あなたの貴重な人生 

牧師 小島正義


『あなたがたには、明日のことは分からないのです。
あなたがたの命は、いったいどのようなものですか。
あなたがたは、しばらくの間現れて、それから消えてしまう霧にすぎません。』
(ヤコブ書4の14)



私たちの人生の前提は何でしょうか。何を前提として生きているのでしょうか?私たちの人生は”明日”を前提として生きているのではないでしょうか。もし明日がやってこないとしたら、私たちの人生の生き方が変わるのではないでしょうか。

しかしヤコブの教えは明日のことは分からない。人間の生命はどうなるか分からない。
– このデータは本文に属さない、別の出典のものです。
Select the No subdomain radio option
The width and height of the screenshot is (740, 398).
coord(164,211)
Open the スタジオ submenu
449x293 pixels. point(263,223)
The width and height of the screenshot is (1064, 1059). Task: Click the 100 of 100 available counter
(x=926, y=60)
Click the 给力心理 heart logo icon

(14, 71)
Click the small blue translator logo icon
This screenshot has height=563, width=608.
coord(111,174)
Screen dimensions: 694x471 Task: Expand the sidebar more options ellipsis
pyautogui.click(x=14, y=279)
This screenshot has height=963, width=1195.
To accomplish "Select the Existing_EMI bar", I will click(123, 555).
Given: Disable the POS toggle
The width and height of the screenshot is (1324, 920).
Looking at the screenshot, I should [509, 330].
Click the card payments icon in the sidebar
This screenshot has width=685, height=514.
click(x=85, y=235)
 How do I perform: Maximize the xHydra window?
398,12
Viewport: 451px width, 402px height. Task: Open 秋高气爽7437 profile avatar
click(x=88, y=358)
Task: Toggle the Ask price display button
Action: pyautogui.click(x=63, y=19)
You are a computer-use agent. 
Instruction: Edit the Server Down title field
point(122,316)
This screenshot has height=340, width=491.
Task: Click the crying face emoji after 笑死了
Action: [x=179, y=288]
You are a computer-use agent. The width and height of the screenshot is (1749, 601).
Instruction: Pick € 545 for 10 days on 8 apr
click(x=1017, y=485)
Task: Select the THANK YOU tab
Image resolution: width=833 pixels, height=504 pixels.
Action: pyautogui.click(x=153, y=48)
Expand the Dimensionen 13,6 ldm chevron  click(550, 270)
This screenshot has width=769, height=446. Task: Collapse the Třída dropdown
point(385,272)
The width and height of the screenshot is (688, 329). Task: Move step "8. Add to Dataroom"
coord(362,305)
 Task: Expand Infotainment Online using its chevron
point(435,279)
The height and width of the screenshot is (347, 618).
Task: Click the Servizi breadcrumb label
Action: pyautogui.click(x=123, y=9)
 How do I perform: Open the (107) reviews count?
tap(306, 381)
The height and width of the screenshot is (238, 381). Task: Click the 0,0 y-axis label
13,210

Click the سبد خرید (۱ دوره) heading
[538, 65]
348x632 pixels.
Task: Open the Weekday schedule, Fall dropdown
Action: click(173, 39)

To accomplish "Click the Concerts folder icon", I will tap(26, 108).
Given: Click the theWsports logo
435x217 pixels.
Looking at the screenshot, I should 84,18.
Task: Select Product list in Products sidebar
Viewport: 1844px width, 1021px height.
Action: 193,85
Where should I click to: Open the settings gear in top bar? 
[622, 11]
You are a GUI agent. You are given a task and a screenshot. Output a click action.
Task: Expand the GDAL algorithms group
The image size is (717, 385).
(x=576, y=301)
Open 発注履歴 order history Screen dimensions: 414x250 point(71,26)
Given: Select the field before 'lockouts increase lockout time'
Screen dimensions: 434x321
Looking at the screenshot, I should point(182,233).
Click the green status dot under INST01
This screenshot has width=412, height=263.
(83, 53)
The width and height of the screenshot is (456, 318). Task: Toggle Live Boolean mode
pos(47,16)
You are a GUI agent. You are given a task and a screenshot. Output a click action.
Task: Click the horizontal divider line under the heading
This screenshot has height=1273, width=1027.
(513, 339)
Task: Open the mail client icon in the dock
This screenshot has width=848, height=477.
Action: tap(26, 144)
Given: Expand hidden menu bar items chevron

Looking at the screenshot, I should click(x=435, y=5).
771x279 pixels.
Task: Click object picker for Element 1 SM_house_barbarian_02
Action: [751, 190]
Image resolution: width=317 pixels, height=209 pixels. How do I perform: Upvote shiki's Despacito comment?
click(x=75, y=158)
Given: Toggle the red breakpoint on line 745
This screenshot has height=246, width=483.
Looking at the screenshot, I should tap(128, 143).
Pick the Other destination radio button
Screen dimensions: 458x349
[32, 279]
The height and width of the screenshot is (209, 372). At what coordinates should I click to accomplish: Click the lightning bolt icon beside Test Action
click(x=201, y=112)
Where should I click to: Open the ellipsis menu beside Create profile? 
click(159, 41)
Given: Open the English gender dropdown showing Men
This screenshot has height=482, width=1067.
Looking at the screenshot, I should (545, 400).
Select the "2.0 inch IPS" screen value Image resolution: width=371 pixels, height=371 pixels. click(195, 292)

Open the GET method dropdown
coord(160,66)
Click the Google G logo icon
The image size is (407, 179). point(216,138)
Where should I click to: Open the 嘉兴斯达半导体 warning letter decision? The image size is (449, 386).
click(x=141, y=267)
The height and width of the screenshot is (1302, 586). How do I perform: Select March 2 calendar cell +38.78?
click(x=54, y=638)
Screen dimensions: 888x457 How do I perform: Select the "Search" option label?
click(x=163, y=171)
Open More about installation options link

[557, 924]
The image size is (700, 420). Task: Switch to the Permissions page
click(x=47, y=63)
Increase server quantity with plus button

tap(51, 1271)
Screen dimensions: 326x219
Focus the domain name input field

私たちの人生は霧のような不確定なものなのだと言っている。霧というのは水蒸気の湯気のようにすぐに消えてしまう。又、一吹きの煙のようにどこかに消えてしまう。私たちの人生もそのようだと言うのです。

霧のような人生とは、どのような人生でしょうか。その特色(性質)について考えてみましょう。第一にそれははかない(虚しい)人生です。深い人生体験をしたソロモン王は実感を込めてこう言いました。「空の空。すべては空。日の下でどんなに労苦してもそれが人に何の益になろう。」。私たちの人生はどこをつまんでみても、空っぽで、周りには虚偽と虚栄がべっとりとくっいている。何とも満足のない虚しい、はかない人生である。第二に霧のような人生の特色は、発生の不明瞭なことである。ちょうど霧の発生が不明瞭のように−−進化論者は不明瞭な理論を持って人間の発生を証明しょうとしているが−−私たちの人生の発生も不明瞭(もし真の神を考慮しないとしたら)なのである。私たちの発生は神の創造によっているのである。

最後に霧のような人生の特質は、つかみ所のない人生。霧を捕らえようとしても私たちの手の中には霧は少しも残らない。そのように私たちの人生で私たちは自分のためにいったい何を捕らえ残したのでしょうか。財産、名誉(地位)、知識でしょうか。しかし、これらのものは私たちの死の時にの評価に充分に耐え得るでしょうか。不可能ですね。

ヤコブはこう言っています。「主の御心なら、私たちは生きていて、このことを、または、あのことをしょう。」神にある人生を生きて下さい。